KI sagt Medikamenten-Wechselwirkungen vorher
Pillencocktail: KI ahnt unerwartete Nebenwirkungen (Foto: stevepb, pixabay.com) |
Stanford (pte002/11.07.2018/06:05) –
Forscher der Stanford University http://stanford.edu haben mit "Decagon" ein KI-System zur Vorhersage von Nebenwirkungen bei
der gleichzeitigen Einnahme zweier Medikamente entwickelt. Denn für die
meisten Kombinationen sind die potenziell gefährlichen Wechselwirkungen
bislang schlichtweg unbekannt. Das System könnte also helfen, die
Behandlung schwerer Krankheiten letztlich sicherer zu machen.
Riskante Cocktails
Immer mehr Menschen nehmen immer mehr Medikamente ein.
Gerade ältere Patienten bekommen oft jeden Tag einen ganzen
Pillen-Cocktail. Bei tausenden zugelassenen Medikamenten ist es aber
praktisch unmöglich, die Wechselwirkungen jeder möglichen Kombination
auszutesten. Besonders neue Kombinationen sind also riskant. "Wir wissen
wirklich nicht, was passieren wird", meint Marinka Zitnik,
Informatik-Postdoc in Stanford. Eben das wollen sie und ihre Kollegen
mithilfe von Decagon ändern.

Aufgabenstellung: Geben Sie aus dem Text über das KI-System Decagon den Abschnitt wortgetreu aus, der mit den Worten „Gerade ältere Patienten“ einsetzt und mit „von Decagon ändern.“ schließt. Die Daten werden zur Bearbeitung nicht benötigt.

Gesammelte Daten:

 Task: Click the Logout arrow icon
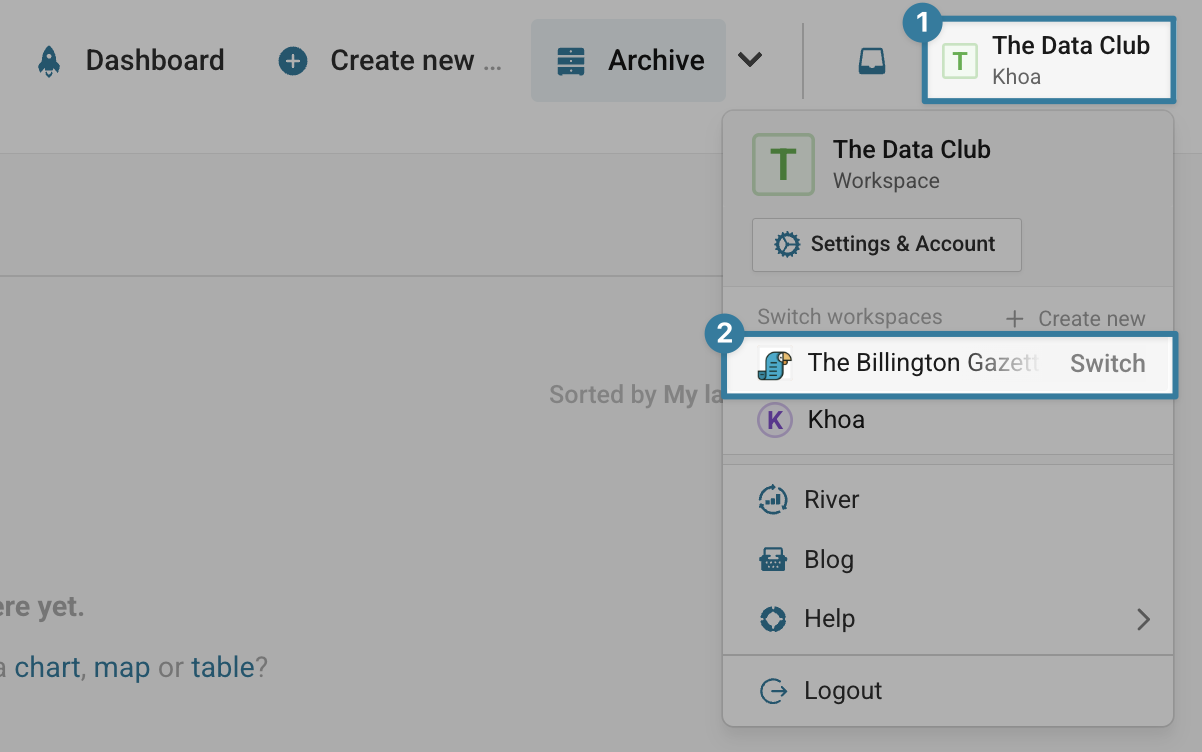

Lösung:
Gerade ältere Patienten bekommen oft jeden Tag einen ganzen
Pillen-Cocktail. Bei tausenden zugelassenen Medikamenten ist es aber
praktisch unmöglich, die Wechselwirkungen jeder möglichen Kombination
auszutesten. Besonders neue Kombinationen sind also riskant. "Wir wissen
wirklich nicht, was passieren wird", meint Marinka Zitnik,
Informatik-Postdoc in Stanford. Eben das wollen sie und ihre Kollegen
mithilfe von Decagon ändern.